Add the wine to the rice and cook, stirring until the wine is absorbed. Season lightly with salt. Add a cupful of broth—enough to just cover the rice (for me it’s about 3/4 -1 cup). Stir and let the rice absorb the liquid before adding more. The rice should be cooking at a low to moderate temperature and slowly simmering. Keep stirring and adding just enough broth to cover the rice. It should take about 15 minutes total. Taste the rice for doneness, it should be a little al dente, but cooked through.
Still cooking, add the rest of the butter, lemon zest and juice. Stir in the ramp greens and season with salt and pepper if needed. Grate some Parmesan into the risotto, serve and enjoy!

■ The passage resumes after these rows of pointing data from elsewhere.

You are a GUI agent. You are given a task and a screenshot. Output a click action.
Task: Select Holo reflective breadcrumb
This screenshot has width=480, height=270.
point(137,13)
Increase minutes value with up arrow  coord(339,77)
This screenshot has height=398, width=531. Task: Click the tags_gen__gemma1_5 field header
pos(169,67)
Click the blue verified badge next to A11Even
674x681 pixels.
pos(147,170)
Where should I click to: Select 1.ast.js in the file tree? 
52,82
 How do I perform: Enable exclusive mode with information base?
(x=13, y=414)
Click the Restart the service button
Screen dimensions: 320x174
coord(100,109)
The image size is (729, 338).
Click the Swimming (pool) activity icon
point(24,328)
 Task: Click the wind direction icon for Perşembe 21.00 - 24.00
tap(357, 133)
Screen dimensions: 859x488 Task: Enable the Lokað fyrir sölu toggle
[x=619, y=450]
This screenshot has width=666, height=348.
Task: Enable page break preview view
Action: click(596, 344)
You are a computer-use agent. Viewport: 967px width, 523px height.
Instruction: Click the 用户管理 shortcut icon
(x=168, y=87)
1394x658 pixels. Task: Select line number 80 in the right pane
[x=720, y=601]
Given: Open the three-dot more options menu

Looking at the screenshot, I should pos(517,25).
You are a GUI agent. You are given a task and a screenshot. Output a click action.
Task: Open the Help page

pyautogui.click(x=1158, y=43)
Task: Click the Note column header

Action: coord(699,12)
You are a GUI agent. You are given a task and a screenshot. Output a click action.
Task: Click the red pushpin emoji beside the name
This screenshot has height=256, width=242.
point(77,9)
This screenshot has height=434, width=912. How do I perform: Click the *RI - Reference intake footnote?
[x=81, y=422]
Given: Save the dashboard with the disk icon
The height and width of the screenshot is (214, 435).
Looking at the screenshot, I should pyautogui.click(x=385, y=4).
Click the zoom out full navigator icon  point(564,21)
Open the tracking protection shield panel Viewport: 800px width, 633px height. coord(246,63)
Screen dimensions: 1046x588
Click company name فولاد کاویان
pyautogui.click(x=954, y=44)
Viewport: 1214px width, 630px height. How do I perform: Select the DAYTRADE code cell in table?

This was one of those meals where when I tasted the risotto to see if it was okay, my eyes lit up and I’m still thinking about it days later! Just as the risotto was finished cooking, I seared some sea scallops in butter for about 2 minutes a side and topped the risotto with them—heaven!
I added my ramps in 3 stages, first sauteing the whites, then after about 10 minutes, added half the greens and tossed the rest of them in at the end, so there would be some textural difference.
The lemons we’ve had lately have been big and juicy, so I used the zest from a whole lemon, but the juice from only half and that was plenty.
When we run out of ramps, I’ll use leeks, or maybe some green garlic and/or scapes as that comes in season. Even asparagus would be lovely.